**TRY IT:**
Continue the article about Georgia's Republican primary, starting after its last sentence.

**EXTRACT TO READ:**
= = =

Georgia’s primary has become one of the most-watched in the nation, seen as a test of Trump’s continued sway over the Republican voters. In Georgia, the former president is backing challengers to three of the top four Republican statewide officeholders because of their failure to overturn Biden’s 2020 Georgia win.
Kemp, 58, is Trump’s top target. Endorsed by Trump in 2018, Kemp’s sin in the former president’s eyes was refusing to call a special legislative session to challenge the 2020 results.
In December, Trump recruited and endorsed Perdue, who has campaigned heavily on his support of Trump’s claims of a stolen election. At a rally meant to highlight Trump’s endorsement in March, Trump called Kemp a “turncoat, a coward and a complete disaster” who would lose to Democrat Stacey Abrams in November.
The rally has yet to deliver a bump for Perdue, 72, who has lagged behind in polling. An April 6 poll from Emerson College Polling and The Hill showed Kemp leading 43% to 32%, with the rest undecided.
In 2020, about 85% of evangelicals supported Trump in Georgia, according to exit polls collected by New Jersey-based Edison Research. That number represents a slip from the 92% who backed Trump in 2016, said Michael Wear, head of religious outreach for former President Barack Obama.
“I actually think his cachet is not transferable, not even to himself,” Wear said.
Evangelicals have historically supported both Kemp and Perdue, although not against each other. Faith and Freedom, which was founded by conservative Christian political organizer Ralph Reed, deployed more than 1,200 canvassers to help in Perdue’s failed U.S. Senate runoff bid in 2020, for instance. Two-thirds of those describing themselves as born-again Christians voted for Perdue, according to the Harvard Cooperative Election Study. Perdue lost to Jon Ossoff as part of a Democratic sweep of Georgia’s two Senate seats.
Kemp’s standing with evangelicals did take on water after the 2020 election, said Ryan Burge, a professor at Eastern Illinois University who studies religion and politics. A survey by Harvard University’s Cooperative Election Study found Kemp’s evangelical support at 64% in November 2021, down from 79.7% the previous November, in a group “that is kind of your base for Republican politics,” he said.
The slip likely stemmed from 2020 election concerns and happened before Perdue joined the race, Burge said.

= = =

**ENTRIES PROVIDED:**
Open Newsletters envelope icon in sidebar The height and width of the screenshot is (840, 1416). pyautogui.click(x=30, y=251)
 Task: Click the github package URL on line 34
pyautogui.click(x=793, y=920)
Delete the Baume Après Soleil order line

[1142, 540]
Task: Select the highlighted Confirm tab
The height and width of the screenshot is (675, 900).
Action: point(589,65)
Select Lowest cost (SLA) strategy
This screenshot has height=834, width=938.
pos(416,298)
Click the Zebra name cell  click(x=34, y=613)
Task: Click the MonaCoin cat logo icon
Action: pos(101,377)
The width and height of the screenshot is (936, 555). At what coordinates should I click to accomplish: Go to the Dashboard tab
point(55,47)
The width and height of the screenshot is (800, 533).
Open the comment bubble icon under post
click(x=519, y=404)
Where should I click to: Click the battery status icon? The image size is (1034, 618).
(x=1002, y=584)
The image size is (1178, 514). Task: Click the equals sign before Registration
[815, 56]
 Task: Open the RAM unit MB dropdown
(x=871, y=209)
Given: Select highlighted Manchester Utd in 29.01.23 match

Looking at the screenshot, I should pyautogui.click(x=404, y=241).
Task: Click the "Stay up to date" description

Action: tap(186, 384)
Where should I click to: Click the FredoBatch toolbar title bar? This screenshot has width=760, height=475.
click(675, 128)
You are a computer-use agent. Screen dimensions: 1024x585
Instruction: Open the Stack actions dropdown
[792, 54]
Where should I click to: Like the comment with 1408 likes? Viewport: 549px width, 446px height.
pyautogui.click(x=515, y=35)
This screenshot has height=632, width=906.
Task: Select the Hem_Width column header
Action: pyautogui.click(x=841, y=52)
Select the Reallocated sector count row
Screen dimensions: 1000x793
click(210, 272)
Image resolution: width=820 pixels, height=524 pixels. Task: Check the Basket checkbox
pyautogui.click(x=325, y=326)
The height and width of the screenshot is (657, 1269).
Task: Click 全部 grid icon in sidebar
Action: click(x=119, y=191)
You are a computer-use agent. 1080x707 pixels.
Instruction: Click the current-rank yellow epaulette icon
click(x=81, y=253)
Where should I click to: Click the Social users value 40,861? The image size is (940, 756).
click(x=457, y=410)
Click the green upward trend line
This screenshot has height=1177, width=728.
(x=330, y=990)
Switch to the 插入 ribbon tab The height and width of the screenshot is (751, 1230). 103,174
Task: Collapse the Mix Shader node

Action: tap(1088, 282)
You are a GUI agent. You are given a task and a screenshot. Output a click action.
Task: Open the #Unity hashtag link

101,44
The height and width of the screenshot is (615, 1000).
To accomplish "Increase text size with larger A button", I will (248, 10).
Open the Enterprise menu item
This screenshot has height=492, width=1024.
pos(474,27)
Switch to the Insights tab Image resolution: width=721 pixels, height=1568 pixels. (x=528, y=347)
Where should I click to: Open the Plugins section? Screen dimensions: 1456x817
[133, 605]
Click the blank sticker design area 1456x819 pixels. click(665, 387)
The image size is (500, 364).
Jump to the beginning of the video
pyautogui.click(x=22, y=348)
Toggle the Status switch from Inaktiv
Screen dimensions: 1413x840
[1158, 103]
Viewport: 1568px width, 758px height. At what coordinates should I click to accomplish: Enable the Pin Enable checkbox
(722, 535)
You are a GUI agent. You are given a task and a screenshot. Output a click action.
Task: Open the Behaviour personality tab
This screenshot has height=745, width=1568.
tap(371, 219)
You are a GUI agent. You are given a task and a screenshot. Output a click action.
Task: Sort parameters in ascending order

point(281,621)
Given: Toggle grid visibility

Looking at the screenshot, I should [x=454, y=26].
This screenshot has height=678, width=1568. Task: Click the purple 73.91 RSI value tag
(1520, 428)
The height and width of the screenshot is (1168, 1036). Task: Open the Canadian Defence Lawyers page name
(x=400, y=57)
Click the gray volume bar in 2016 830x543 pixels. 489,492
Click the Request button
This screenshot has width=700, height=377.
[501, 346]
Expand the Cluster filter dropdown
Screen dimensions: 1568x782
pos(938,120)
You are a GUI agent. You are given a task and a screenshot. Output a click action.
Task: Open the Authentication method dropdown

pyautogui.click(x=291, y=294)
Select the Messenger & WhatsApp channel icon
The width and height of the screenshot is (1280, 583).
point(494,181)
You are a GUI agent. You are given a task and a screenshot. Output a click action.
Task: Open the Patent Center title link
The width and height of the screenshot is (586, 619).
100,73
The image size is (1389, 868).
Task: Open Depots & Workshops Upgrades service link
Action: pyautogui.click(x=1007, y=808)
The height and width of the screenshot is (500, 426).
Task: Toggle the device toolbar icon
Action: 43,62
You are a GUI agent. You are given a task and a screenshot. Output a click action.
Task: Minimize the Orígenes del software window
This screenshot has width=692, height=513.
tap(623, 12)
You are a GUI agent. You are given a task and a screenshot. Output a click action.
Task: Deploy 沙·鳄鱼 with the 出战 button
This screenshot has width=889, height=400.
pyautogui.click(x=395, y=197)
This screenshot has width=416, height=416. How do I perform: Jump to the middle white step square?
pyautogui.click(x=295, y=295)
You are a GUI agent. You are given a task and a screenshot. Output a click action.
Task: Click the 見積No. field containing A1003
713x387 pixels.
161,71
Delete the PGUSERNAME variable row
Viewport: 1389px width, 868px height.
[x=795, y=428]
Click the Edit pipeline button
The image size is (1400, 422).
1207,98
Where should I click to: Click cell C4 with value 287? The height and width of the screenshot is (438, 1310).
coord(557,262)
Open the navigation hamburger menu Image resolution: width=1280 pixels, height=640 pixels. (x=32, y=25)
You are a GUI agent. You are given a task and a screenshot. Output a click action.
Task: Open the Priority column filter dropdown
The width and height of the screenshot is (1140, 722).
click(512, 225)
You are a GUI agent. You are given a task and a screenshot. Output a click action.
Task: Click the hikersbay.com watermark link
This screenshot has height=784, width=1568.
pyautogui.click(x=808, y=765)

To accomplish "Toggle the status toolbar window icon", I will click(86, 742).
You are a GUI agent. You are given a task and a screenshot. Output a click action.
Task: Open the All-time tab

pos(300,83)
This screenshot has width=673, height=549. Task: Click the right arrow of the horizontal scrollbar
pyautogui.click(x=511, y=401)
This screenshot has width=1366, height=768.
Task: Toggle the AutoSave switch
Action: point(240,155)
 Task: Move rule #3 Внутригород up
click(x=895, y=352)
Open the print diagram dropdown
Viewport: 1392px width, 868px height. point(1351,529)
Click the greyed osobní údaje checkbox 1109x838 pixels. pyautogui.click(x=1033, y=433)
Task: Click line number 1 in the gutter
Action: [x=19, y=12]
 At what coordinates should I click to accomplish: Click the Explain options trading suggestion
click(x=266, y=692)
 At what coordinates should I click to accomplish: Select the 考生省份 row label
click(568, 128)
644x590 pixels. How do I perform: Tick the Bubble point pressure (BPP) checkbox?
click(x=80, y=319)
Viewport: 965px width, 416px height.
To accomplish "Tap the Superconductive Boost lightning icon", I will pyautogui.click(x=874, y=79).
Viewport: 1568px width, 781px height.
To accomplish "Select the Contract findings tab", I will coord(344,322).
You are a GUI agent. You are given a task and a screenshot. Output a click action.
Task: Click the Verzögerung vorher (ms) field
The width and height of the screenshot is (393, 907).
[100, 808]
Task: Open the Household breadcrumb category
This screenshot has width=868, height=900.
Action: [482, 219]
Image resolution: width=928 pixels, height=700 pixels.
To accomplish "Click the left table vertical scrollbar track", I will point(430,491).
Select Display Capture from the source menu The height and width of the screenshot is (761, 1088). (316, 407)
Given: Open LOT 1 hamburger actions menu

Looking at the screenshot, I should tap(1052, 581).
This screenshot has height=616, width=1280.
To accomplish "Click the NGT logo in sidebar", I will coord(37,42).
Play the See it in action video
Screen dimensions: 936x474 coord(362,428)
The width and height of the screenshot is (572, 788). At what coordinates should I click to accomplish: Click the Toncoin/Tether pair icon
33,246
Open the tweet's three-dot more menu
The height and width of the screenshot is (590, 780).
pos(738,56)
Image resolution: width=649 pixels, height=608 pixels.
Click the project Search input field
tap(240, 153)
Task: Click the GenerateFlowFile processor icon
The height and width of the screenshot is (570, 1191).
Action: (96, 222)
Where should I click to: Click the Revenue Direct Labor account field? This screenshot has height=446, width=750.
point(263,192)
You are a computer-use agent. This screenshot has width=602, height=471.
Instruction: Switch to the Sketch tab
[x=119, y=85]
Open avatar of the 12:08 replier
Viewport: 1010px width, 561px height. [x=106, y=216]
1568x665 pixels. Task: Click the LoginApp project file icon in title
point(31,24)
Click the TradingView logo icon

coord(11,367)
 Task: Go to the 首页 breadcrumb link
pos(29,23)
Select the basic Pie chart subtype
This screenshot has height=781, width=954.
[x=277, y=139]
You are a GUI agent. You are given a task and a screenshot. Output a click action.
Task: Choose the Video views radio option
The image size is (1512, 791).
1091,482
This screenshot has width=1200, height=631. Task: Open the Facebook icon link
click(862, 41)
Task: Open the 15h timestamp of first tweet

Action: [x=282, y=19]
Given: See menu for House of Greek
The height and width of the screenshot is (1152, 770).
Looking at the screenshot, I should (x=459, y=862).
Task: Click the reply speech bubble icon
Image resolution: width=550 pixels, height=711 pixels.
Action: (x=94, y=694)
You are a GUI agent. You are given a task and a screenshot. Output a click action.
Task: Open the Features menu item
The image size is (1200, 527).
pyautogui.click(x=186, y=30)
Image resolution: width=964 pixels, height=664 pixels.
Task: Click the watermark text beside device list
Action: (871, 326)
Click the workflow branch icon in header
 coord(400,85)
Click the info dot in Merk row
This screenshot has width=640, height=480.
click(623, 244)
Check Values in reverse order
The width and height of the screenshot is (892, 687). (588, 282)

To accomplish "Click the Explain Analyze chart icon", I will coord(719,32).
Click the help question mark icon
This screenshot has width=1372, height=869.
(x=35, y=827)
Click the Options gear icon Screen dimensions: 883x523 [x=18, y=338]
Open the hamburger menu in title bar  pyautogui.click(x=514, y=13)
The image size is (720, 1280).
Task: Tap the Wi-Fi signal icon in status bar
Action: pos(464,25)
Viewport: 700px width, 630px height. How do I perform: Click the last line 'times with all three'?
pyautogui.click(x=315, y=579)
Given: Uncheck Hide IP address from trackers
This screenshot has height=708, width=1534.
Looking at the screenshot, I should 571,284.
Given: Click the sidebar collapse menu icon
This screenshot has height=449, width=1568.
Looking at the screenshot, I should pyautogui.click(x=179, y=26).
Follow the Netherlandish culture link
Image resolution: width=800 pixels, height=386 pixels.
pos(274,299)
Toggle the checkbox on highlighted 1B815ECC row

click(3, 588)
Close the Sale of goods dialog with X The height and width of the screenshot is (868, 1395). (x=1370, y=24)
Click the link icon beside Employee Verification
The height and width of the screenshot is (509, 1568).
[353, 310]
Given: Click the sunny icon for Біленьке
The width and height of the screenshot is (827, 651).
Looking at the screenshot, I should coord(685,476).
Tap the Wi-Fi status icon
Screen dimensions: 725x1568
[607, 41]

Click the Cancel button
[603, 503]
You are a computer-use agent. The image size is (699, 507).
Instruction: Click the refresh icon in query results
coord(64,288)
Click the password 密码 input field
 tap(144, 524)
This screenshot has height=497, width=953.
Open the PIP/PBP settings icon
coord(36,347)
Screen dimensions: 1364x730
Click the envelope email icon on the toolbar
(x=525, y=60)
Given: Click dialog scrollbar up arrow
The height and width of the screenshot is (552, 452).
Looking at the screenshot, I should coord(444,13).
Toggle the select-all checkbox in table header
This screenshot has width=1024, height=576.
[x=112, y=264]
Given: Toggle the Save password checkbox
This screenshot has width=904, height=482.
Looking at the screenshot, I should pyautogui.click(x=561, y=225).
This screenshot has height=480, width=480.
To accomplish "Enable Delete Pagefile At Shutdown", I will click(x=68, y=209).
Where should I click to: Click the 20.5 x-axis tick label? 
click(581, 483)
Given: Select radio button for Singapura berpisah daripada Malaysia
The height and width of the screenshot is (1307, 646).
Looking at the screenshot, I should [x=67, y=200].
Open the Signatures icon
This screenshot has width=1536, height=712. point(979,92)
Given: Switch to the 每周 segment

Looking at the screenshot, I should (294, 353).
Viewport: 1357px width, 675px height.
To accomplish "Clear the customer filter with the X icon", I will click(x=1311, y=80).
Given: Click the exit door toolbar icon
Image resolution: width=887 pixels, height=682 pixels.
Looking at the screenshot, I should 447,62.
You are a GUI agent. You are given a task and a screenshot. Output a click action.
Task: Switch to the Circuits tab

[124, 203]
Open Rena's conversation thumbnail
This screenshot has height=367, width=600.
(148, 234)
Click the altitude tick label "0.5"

= = =

**EXPECTED OUTPUT:**
Asked about evangelical support, Kemp campaign spokesman Tate Mitchell mentioned the governor’s heartbeat abortion bill and order keeping churches open: “Governor Kemp is proud to have led the fight on these issues and more,” he said in an email.
Tim Echols, a state utility regulator known for turning the Christian home-schooling community into a Republican get-out-the-vote army, said the abortion bill alone is enough for many evangelicals.
“From the home schoolers and pro-life people that I have talked to, I think they are going to stick with Governor Kemp in the primary,” Echols said. “That pro-life legislation is very fresh in the minds of evangelicals. They want to show how much they appreciate him for doing that and doing it so quickly.”
Asked for its take on the direction of evangelical voters, Perdue’s campaign provided names of two leaders close to the evangelical community. Both dispute Kemp’s edge.
Bruce LeVell, who headed Trump’s diversity outreach in Georgia, said evangelical leaders remain angry with Kemp: “The salt in the wound that still manifests is his unwillingness to call the special session. Right and wrong play a tremendous role in the faith-based community.”
Dean Nelson, a pastor who works with the Family Research Council and the Frederick Douglass Foundation, said the calculus for evangelicals is more strategic.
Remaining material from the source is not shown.